For death, we need to find 
 in the text, and use the right one.
my_li = html_nodes(kpk_page, "li")
loc = grep("Kes kematian", my_li)

new_deaths = length(loc)
Data frame for daily update for whole Malaysia

data_all = data.frame(date=my_date, location="Malaysia", new_cases=new_cases, new_deaths=new_deaths, 
                      total_cases=NA, total_deaths=NA, recover=recover, total_recover=NA, 
                      icu=icu, support=support)
data_all
Update existing xls [whole Malaysia]

I keep the data in an Excel file, named "covid-19_my_full.xls", which I update daily before reading it into R.
# read prexisting xls first, the append new row to existing dataframe
data_temp = read_xls("covid-19_my_full.xls")
data_temp = rbind(data_temp, data_all)
data_temp = as.data.frame(data_temp)

# write to xls, change to your file name
write.xlsx2(data_temp, "covid-19_my_full.xls", sheet = "main", showNA = F, row.names = F)
Get the numbers for each state in Malaysia

Now we're done with the data for the whole Malaysia, we want to get the numbers for each state.
New cases

This is easily obtained from the table my_table.
colnames(my_table) = c("state", "new_cases", "total_cases")
my_table[,2] = as.numeric(str_remove_all(my_table[,2], ","))  # remove ","
my_table[,3] = as.numeric(str_remove_all(my_table[,3], ","))  # remove ","
data_state = my_table
Deaths

This is the most difficult part of the web scraping. The place of death is not consistently mentioned in the text. Sometimes the name of the hospital is mentioned together with the name of the state.
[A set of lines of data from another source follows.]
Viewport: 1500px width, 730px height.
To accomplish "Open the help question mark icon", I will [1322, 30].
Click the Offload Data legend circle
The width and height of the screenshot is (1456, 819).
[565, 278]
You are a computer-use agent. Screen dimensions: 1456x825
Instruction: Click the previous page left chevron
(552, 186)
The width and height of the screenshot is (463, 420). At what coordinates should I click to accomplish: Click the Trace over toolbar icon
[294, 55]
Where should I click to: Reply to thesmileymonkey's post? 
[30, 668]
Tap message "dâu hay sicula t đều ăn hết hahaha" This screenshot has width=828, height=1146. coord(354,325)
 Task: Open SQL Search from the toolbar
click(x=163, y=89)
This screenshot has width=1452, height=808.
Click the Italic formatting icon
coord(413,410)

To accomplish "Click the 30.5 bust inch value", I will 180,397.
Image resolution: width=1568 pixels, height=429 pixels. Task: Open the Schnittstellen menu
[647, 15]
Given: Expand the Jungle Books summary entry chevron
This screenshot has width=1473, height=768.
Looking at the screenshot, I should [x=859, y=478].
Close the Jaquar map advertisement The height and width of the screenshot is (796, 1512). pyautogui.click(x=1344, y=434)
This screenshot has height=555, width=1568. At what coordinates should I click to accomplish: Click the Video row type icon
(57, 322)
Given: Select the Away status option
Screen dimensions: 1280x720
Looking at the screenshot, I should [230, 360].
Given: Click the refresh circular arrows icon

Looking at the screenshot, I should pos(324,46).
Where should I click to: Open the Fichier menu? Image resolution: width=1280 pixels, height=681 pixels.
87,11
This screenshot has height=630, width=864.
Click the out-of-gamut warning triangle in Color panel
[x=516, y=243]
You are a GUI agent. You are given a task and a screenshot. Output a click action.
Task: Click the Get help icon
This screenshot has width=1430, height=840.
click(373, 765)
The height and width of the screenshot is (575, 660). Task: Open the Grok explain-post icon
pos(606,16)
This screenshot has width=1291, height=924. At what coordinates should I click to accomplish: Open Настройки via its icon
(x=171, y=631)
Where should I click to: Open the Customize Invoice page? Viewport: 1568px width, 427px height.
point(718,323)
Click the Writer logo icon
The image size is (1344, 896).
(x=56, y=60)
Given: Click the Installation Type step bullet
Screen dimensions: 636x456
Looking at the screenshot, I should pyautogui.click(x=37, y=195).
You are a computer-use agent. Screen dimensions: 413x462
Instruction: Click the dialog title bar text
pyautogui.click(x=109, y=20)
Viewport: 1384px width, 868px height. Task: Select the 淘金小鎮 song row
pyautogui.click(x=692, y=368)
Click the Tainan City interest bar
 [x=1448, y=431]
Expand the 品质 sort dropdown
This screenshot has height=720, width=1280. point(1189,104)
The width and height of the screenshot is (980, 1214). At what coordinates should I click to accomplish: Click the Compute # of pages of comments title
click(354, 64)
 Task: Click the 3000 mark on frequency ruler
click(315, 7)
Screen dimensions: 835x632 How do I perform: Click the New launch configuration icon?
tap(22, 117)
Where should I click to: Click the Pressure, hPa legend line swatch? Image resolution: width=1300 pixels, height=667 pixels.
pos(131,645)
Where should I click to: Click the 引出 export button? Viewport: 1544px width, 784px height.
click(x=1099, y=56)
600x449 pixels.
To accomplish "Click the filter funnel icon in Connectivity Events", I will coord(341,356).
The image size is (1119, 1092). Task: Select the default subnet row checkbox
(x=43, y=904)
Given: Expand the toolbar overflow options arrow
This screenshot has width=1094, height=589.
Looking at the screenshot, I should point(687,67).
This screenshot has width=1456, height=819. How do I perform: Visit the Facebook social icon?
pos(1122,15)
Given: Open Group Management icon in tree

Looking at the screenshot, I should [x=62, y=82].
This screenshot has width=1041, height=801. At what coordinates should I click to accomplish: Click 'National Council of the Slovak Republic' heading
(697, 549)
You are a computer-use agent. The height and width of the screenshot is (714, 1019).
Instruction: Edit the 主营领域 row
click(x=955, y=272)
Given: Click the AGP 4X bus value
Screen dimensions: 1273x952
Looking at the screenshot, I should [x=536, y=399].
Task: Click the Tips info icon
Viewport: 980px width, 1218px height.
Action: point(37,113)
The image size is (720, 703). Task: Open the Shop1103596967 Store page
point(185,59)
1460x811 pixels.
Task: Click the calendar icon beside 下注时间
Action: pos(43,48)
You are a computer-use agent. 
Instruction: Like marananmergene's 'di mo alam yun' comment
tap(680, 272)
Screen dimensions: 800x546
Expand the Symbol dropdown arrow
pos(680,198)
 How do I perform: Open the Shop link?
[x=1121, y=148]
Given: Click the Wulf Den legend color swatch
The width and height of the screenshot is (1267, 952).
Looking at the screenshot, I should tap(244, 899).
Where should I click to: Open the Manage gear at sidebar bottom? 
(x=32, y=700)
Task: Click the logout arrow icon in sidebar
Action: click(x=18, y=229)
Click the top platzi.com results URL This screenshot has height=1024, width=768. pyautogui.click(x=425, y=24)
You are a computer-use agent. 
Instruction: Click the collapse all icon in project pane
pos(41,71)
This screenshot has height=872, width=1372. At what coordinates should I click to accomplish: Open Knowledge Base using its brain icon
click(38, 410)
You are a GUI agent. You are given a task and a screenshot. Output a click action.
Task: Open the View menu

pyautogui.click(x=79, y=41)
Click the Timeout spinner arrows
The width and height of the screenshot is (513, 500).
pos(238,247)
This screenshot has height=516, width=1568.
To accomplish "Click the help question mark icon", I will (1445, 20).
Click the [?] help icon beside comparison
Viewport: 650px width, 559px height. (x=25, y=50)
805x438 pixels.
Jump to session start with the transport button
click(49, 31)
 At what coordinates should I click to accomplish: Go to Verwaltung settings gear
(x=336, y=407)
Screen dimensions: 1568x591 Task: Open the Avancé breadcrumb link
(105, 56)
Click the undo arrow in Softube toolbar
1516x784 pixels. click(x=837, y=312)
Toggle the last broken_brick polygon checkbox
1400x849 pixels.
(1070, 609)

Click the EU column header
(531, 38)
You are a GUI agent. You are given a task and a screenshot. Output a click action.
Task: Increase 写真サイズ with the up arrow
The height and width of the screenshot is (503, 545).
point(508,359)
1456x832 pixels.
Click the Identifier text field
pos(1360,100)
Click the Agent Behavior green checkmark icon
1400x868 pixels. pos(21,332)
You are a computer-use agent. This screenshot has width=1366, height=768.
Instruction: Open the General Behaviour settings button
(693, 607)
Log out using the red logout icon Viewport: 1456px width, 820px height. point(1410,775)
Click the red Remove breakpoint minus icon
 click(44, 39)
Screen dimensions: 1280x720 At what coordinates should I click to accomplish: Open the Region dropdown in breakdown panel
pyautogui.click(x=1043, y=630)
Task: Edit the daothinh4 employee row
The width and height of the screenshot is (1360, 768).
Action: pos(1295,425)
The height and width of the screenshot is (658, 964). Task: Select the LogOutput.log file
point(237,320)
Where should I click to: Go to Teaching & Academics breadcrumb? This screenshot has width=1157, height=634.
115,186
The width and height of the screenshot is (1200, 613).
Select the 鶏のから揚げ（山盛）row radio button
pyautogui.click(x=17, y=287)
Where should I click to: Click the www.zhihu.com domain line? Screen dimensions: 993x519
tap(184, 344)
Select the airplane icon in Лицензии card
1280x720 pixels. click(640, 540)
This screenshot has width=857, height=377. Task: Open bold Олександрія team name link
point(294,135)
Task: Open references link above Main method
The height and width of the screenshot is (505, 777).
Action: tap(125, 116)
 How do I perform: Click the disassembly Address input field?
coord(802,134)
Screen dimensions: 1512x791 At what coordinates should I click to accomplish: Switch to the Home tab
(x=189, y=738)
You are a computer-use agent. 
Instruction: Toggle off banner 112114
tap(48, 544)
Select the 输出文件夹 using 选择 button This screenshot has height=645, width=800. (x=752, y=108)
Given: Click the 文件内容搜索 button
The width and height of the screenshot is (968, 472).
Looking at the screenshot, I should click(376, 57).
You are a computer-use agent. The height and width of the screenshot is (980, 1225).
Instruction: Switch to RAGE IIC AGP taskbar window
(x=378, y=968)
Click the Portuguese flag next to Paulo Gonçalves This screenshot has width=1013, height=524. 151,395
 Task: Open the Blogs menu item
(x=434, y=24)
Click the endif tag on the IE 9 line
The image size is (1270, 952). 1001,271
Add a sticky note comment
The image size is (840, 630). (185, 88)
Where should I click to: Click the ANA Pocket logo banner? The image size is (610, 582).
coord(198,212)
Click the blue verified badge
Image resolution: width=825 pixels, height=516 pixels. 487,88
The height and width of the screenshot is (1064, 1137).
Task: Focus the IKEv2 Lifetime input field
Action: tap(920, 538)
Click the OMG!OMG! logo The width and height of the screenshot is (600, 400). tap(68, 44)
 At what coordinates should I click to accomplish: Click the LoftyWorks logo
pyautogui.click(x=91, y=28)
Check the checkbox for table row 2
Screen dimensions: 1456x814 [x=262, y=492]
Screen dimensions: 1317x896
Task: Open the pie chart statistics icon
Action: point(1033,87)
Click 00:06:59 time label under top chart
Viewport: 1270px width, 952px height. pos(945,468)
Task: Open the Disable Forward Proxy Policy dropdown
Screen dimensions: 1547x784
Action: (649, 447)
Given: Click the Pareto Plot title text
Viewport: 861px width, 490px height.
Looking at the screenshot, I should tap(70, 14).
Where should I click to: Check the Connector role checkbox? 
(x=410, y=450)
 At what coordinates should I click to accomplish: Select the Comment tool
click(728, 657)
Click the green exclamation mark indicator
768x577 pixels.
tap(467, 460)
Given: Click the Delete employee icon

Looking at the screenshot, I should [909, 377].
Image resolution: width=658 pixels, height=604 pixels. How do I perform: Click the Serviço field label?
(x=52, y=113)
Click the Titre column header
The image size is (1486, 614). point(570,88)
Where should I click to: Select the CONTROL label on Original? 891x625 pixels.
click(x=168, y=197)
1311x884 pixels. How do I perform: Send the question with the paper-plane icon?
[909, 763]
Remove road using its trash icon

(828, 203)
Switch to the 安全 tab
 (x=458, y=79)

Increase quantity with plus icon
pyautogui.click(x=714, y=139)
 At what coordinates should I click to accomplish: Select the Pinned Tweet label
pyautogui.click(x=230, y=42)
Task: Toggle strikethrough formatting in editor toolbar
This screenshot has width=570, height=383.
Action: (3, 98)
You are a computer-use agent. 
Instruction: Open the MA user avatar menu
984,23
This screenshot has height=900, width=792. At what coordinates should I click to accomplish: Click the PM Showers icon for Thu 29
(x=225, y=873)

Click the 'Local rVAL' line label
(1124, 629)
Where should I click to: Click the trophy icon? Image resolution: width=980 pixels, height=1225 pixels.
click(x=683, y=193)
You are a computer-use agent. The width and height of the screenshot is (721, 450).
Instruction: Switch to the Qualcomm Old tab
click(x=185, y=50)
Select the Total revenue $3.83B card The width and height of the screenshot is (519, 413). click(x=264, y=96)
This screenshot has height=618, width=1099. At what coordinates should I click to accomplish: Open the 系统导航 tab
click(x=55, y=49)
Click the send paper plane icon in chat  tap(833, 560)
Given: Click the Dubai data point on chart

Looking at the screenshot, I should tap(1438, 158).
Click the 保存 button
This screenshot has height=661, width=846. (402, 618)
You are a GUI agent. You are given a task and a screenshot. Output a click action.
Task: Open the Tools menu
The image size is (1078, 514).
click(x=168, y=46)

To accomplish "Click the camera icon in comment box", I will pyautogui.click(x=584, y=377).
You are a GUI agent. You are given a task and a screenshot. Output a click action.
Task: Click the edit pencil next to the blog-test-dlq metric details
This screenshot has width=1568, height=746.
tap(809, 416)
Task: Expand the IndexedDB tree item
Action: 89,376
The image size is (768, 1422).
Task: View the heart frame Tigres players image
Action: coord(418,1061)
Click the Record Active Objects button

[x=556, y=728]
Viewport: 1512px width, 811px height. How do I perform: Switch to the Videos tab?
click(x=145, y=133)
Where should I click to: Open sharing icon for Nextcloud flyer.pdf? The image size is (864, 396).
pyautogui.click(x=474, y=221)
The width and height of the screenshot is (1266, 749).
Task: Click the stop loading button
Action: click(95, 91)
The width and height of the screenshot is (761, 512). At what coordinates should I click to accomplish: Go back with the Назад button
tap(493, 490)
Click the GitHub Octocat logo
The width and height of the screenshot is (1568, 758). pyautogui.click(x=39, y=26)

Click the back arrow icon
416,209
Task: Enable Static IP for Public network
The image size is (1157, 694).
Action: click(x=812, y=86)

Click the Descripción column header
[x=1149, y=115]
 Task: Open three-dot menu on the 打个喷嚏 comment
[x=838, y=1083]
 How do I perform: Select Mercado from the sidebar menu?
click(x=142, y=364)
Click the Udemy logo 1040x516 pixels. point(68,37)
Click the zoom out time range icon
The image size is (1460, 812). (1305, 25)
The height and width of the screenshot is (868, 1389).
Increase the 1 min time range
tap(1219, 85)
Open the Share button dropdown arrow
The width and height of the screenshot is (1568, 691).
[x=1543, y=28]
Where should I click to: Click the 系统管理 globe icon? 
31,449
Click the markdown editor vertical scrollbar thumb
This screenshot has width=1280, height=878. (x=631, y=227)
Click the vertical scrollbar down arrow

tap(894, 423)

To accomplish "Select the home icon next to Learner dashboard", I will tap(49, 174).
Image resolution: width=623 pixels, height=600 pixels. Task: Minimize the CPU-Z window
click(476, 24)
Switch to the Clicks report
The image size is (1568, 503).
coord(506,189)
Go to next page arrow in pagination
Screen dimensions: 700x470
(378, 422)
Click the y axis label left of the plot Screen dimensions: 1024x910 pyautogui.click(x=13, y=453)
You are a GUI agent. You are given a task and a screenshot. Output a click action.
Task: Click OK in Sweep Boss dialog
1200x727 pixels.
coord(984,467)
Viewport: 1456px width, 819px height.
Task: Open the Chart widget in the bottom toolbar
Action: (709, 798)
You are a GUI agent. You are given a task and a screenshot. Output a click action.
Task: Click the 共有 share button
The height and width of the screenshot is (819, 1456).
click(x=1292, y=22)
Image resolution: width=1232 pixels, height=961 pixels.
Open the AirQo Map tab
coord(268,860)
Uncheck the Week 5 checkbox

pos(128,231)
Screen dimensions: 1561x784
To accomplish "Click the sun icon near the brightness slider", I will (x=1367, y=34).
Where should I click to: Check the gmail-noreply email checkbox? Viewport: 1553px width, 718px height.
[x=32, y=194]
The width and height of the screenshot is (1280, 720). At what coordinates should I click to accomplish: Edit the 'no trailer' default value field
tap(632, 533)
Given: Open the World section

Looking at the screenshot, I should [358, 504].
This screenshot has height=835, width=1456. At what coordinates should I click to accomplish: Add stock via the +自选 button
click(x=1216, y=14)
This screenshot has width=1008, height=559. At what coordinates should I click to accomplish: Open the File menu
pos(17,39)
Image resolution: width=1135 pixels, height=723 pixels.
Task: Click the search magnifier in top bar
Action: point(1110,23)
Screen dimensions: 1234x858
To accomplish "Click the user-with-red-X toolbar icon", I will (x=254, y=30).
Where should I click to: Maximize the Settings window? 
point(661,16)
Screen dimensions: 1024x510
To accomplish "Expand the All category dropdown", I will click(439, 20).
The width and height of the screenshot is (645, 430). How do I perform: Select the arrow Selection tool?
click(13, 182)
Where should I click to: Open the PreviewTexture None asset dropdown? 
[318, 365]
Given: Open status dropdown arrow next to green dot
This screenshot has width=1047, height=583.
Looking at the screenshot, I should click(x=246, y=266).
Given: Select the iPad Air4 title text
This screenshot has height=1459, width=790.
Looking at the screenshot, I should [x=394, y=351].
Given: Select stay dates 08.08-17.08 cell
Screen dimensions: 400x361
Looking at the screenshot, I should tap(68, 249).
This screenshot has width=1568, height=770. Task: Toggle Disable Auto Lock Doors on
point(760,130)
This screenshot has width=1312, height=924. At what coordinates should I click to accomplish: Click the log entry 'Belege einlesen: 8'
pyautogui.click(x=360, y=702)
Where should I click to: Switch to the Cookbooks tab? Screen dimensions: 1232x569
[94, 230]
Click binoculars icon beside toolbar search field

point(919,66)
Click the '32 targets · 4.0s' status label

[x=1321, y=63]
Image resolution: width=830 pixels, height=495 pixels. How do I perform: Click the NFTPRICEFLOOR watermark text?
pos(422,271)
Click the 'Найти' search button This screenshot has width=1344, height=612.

Sometimes only the name of the hospital is mentioned. Thus this part can be improved over time. For the basic block, we will again use the 
 my_li that we obtain earlier.
# deaths by state [trial]
negeri = c("Perlis", "Kedah", "Pulau Pinang", "Perak", "Selangor", "Negeri Sembilan", "Melaka", "Johor", "Pahang", "Terengganu", "Kelantan", "Sabah", "Sarawak", "Kuala Lumpur", "Putrajaya", "Labuan")
negeri_text = str_flatten(html_text(my_li[loc]))
# replacements, add more replacement list over time
negeri_text = str_replace(negeri_text, "Universiti Malaya", "Kuala Lumpur")
negeri_text = str_replace(negeri_text, "Hospital Sungai Buloh, Selangor", "-, Selangor")
negeri_text = str_replace(negeri_text, "Hospital Sungai Buloh", "Selangor")
negeri_text = str_replace(negeri_text, "Hospital Selayang, Selangor", "-, Selangor")
negeri_text = str_replace(negeri_text, "Hospital Selayang", "Selangor")
negeri_text = str_replace(negeri_text, "Kuching, Sarawak", "-")
negeri_text = str_replace(negeri_text, "daripada Perlis", "-")
# count the states
new_deaths_state = str_count(negeri_text, negeri); new_deaths_state
Known issues with the method:

state name not mentioned.
multiple mention of state name in text.

Now add the death count to the data_state:
data_state$new_deaths = c(new_deaths_state, sum(new_deaths_state))
data_state
Update existing xls [state]

I keep the data in an Excel file, named "covid-19_my_state.xls", which I update daily before reading it into R. I keep the newly fetched data into a new sheet, named in %Y%m%d format, e.g. 20200415. This will change to the date today.
write.xlsx2(data_state, "covid-19_my_state.xls", sheetName = paste0(format(as.Date(my_date), "%Y%m%d")), append = T, showNA = F, row.names = F)
Conclusion

Using the method, it will make the process of getting new data easier, without having to read the press release in detail. This can be easily integrated in any analysis workflow in R.